Design for Recycling” guidelines by the Healthcare Plastics Recycling Council (HPRC) are currently being reviewed by founding members DuPont, Becton, Dickinson and Company, Cardinal Health, Engineered Plastics, Hospira, Johnson & Johnson, Kimberly Clark, and Waste Management. Aiming to identify and overcome the disablers to recycling in the healthcare supply chain, the coalition decided that guidelines could encourage developers to build recyclability into both package and product design.
The guidelines address materials and their identification, then offer specific product and package examples with a technical approach, and finally state the environmental, economical, and societal benefits of recycling, explains Tod Christenson, HPRC director. “The guide definitely advocates recycling in the healthcare waste stream,” he says. “It will bring attention to what designers can do to encourage recycling in hospitals.”
Christenson acknowledges that the guide does look at only one aspect of sustainability, so it does not offer a means for conducting a life-cycle analysis (LCA) of any given package or product. “We encourage designers to do an LCA,” emphasizes Christenson. “It is prudent to evaluate and weigh all benefits and consequences. After all, the number-one priority in healthcare is patient health, which depends upon product quality and integrity. There are trade offs, so you must balance your decisions against these needs.”
But Christenson argues that maintaining product quality and integrity does not obviate recyclability. “We are taking an aspirational approach and identifying desirable design practices versus less desirable. There are decisions that can be made about materials that can fulfill both goals,” he says.
For instance, simply identifying whether an item can be recycled is a start.
Specific materials are discussed, with discussion of LCA work done for a variety of plastics. “PET and rPET generally offer a net positive benefit in all cases,” Christenson says. “There is the obvious environmental benefit of using recycled-content materials versus virgin materials. But of course, it is cheaper to buy virgin materials.”
Another consideration is the use of certain material combinations, he adds. “Consider the impact paper labels have on plastics.

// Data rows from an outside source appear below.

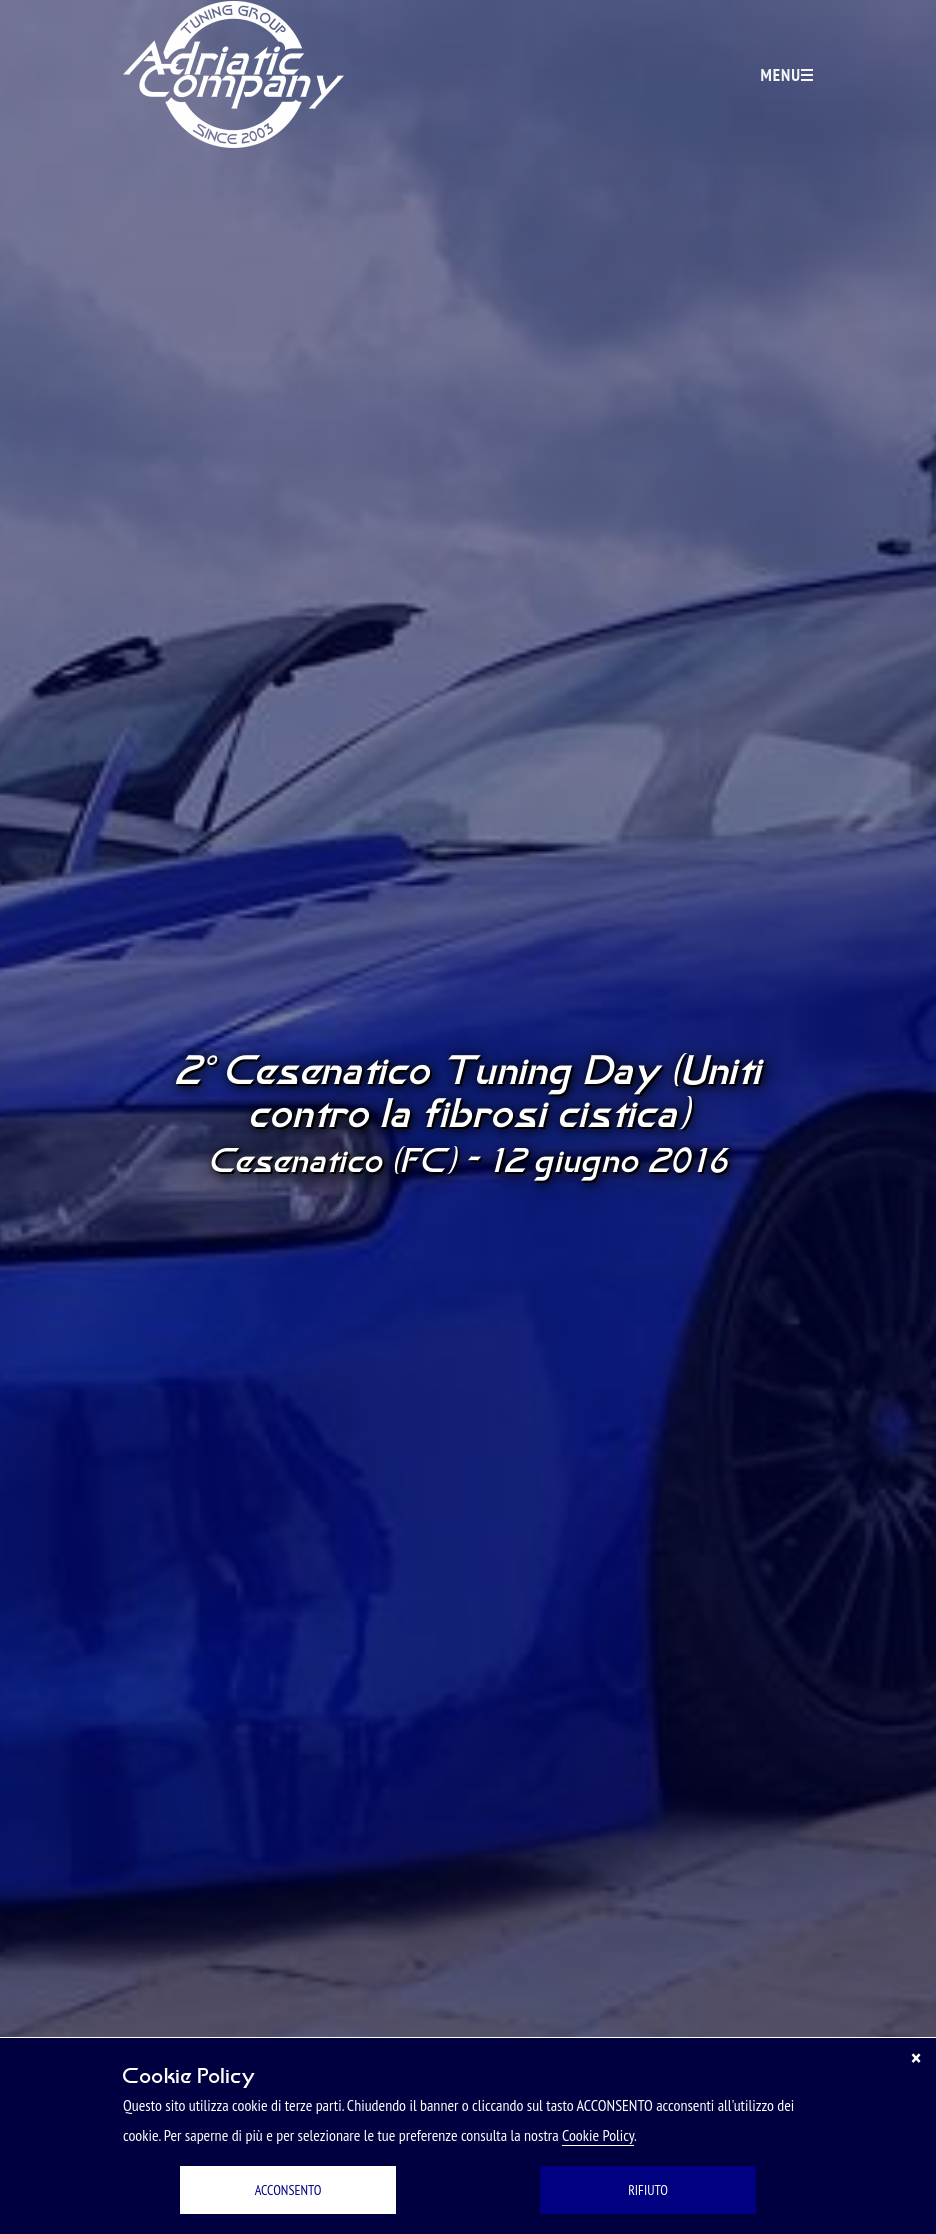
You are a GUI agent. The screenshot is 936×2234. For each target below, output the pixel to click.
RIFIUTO (648, 2190)
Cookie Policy (598, 2135)
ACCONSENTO (288, 2190)
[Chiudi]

If there is more than one percent paper content in recycled-content plastic, you can actually see paper flakes in the molded product. We did our own small-scale test on frisbees made from recycled plastic and found bits of paper in the product. For PET to attain a higher market value for recyclability, for instance, there needs to be a clean stream with no paper, metals, silicone, or other elements.”
Other difficult-to-recycle combinations include bottles with induction foil left on the opening as well as certain pigments, Christenson says. “I don’t want to give these a bad connotation, but we must consider their impact. If you can increase the purity of the recyclate, you can improve the economics of recycling and increase the value of the materials, which can stimulate more recycling.”
Christenson admits that the market for recycled materials is still not mature, but nominal revenue is possible now. “Hospitals want to reduce their disposal costs, for one, so recycling can reduce waste. And if they can aggregate valuable materials, in many cases they can get paid,” he says.
Such considerations relate to HPRC’s other work. The group is developing a “Healthcare Facility Advisory Board” to help HPRC’s technical working group understand workflow within facilities and what inhibits recycling.